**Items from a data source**
• • • • • • •

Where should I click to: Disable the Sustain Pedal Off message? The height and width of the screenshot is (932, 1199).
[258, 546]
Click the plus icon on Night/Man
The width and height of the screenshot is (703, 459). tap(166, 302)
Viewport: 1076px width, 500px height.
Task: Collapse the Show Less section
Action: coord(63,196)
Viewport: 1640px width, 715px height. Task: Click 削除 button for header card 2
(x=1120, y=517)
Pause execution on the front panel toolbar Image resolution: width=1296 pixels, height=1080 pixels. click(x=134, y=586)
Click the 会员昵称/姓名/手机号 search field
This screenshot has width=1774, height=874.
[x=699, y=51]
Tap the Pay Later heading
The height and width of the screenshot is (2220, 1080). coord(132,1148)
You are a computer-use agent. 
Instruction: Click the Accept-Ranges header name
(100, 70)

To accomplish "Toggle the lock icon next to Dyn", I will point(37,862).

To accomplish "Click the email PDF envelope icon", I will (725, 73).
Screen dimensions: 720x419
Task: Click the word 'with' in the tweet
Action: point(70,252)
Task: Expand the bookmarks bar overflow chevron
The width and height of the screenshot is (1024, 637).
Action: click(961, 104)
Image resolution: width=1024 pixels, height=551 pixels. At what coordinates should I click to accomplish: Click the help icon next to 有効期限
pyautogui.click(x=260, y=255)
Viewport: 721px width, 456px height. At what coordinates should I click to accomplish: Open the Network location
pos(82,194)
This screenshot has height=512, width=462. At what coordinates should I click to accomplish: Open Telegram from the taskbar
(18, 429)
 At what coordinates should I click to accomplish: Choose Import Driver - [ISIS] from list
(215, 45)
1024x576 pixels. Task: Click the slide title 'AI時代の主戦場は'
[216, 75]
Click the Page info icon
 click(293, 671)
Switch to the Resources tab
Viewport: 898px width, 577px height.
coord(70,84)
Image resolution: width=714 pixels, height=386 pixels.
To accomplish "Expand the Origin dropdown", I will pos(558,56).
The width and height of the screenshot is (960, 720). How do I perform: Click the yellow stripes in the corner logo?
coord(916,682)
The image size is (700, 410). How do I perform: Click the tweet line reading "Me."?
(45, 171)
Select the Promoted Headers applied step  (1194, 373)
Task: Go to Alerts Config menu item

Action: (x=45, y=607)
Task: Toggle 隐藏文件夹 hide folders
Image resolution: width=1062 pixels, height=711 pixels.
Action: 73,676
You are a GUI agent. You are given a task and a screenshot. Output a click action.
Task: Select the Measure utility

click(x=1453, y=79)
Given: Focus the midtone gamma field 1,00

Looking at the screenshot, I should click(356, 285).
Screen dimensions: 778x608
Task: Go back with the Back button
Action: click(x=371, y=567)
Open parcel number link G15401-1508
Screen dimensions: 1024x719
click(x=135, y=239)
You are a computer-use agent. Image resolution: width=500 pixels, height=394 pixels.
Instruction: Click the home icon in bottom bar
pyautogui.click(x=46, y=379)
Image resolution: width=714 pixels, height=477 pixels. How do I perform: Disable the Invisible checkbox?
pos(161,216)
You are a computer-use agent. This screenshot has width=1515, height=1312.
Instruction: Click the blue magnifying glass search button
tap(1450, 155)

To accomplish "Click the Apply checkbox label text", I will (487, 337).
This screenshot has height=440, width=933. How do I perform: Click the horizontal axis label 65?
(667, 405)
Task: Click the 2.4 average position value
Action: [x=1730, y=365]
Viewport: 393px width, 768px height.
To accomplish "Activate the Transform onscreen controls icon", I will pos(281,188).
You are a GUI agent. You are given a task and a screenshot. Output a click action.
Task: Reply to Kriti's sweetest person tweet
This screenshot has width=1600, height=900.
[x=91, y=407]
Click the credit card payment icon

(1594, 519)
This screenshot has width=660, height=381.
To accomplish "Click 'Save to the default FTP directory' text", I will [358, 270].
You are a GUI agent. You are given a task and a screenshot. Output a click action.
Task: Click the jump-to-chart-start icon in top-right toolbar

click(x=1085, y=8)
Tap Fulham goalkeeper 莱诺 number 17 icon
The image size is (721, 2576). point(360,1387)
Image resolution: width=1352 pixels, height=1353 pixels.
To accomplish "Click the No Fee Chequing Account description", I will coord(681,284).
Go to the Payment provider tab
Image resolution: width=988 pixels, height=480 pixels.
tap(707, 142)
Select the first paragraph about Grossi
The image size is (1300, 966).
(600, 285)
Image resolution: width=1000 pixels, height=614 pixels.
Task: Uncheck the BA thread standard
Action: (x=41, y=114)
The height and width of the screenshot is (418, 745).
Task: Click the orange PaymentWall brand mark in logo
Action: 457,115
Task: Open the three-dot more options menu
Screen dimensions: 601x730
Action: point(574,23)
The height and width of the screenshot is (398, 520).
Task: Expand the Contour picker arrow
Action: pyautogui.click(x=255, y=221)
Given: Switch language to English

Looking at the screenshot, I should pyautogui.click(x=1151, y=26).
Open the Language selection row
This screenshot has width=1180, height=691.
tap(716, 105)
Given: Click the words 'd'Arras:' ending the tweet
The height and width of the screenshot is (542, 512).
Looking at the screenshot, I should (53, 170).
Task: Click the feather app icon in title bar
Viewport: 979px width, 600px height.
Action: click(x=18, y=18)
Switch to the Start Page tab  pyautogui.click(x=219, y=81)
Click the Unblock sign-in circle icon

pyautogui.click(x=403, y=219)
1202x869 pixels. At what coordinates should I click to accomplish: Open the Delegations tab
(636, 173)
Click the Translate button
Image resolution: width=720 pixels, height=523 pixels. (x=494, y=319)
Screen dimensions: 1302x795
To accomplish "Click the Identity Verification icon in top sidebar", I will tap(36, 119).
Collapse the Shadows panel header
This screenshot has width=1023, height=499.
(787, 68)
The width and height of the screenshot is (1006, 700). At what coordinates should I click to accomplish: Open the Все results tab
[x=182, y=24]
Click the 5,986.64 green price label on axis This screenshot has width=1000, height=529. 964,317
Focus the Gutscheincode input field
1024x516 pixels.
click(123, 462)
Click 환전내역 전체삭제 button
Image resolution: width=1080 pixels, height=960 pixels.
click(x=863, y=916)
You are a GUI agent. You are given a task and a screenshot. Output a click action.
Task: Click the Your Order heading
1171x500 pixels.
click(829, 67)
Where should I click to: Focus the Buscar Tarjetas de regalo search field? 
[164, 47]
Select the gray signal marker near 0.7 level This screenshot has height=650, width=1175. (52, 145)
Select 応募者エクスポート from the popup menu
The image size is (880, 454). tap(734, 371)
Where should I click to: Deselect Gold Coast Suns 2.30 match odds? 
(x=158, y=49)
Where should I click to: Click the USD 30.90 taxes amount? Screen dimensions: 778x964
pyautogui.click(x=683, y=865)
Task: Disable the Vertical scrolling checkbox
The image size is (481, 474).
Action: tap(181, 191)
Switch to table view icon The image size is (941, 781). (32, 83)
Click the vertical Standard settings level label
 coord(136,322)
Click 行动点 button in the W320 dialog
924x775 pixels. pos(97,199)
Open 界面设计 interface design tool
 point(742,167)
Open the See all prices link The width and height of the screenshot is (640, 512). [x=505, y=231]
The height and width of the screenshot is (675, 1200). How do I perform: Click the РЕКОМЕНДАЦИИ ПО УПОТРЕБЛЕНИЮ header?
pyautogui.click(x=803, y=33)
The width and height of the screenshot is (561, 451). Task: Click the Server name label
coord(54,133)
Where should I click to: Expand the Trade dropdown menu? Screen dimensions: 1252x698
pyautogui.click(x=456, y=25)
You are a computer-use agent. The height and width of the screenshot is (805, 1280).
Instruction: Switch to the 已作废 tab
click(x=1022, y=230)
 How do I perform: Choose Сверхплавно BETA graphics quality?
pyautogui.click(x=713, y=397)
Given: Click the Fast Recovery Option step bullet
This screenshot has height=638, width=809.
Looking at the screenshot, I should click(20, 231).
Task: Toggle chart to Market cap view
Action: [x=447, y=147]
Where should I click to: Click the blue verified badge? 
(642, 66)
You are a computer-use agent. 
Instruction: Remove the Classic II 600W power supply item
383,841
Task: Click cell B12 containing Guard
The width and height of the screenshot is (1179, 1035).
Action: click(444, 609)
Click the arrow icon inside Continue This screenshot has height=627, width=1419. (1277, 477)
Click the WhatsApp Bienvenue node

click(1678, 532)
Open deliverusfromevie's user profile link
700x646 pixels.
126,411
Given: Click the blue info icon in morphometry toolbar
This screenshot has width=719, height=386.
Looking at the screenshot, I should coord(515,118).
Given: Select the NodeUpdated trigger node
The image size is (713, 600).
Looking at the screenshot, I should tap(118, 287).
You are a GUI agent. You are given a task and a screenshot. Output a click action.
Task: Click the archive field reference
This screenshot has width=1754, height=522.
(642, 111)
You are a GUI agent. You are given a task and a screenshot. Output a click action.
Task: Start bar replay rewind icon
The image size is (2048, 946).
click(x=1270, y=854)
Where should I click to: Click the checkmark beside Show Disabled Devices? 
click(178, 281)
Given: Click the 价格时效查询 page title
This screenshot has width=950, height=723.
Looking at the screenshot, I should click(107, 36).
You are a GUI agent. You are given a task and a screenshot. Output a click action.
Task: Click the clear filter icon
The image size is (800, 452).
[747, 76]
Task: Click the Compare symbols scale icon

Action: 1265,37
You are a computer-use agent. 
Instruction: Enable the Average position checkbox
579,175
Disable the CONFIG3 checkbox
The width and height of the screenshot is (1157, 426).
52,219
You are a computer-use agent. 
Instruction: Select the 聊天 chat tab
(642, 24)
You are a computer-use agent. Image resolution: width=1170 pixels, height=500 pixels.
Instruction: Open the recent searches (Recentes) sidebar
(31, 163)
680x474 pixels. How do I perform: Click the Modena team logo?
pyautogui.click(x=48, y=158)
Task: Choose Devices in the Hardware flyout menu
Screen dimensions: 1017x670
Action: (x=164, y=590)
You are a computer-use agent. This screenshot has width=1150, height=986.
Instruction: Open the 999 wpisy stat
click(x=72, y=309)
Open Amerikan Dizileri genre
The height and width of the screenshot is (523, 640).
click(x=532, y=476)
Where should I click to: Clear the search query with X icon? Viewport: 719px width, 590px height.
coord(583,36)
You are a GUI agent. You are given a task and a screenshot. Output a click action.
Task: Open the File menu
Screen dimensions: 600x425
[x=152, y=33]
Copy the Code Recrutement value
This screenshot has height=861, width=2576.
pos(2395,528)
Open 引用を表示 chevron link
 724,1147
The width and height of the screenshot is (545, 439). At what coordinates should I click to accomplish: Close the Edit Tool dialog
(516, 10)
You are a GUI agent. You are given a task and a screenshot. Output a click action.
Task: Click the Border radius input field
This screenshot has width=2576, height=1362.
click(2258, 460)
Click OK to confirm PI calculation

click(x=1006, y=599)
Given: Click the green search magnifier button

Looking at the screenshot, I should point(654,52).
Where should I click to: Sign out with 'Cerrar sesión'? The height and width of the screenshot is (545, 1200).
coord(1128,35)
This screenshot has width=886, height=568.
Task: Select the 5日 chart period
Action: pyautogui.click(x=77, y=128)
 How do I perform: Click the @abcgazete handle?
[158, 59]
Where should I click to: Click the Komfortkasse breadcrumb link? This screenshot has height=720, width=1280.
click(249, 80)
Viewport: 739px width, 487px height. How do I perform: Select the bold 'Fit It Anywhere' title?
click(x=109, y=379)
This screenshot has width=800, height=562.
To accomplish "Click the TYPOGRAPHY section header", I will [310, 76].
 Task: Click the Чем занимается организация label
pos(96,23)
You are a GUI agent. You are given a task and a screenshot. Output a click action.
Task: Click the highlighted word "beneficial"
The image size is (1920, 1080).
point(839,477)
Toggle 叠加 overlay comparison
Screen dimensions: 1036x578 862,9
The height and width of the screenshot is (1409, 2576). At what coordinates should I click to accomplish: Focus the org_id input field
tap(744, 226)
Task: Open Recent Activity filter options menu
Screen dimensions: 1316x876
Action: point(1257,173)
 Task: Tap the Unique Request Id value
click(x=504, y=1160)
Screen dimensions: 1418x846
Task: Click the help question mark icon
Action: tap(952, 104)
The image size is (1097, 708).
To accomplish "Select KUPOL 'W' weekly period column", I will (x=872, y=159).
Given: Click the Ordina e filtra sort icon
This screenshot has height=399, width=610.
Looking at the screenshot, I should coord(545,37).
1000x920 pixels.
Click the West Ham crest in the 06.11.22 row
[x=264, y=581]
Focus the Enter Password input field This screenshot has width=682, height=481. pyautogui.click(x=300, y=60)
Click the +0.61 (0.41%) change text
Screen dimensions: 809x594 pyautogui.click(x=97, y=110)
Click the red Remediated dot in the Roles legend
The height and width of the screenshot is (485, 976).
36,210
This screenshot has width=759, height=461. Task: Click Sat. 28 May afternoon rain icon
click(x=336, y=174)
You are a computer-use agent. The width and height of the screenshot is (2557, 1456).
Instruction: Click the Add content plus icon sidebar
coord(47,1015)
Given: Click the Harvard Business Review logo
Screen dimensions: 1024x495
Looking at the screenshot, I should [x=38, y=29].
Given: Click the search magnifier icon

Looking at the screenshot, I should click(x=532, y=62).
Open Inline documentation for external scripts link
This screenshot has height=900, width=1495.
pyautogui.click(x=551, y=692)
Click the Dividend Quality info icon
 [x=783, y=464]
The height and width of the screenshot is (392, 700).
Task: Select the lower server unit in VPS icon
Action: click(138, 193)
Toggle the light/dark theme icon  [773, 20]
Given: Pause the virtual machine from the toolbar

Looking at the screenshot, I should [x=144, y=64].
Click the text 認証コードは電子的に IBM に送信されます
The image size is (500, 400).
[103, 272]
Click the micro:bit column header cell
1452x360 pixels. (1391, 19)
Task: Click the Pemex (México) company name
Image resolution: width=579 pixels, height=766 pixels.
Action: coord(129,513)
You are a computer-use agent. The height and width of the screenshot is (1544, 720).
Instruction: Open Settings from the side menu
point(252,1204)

• • • • • • •

**What you are asked to do**
For this task, write out exactly the lines of the entries above, starting at the line with "Given: Click the Fast" and ending at the line with "Given: Click the blue", both included, and no others.

**Problem solution**
Given: Click the Fast Recovery Option step bullet
This screenshot has height=638, width=809.
Looking at the screenshot, I should click(20, 231).
Task: Toggle chart to Market cap view
Action: [x=447, y=147]
Where should I click to: Click the blue verified badge? 
(642, 66)
You are a computer-use agent. 
Instruction: Remove the Classic II 600W power supply item
383,841
Task: Click cell B12 containing Guard
The width and height of the screenshot is (1179, 1035).
Action: click(444, 609)
Click the arrow icon inside Continue This screenshot has height=627, width=1419. (1277, 477)
Click the WhatsApp Bienvenue node

click(1678, 532)
Open deliverusfromevie's user profile link
700x646 pixels.
126,411
Given: Click the blue info icon in morphometry toolbar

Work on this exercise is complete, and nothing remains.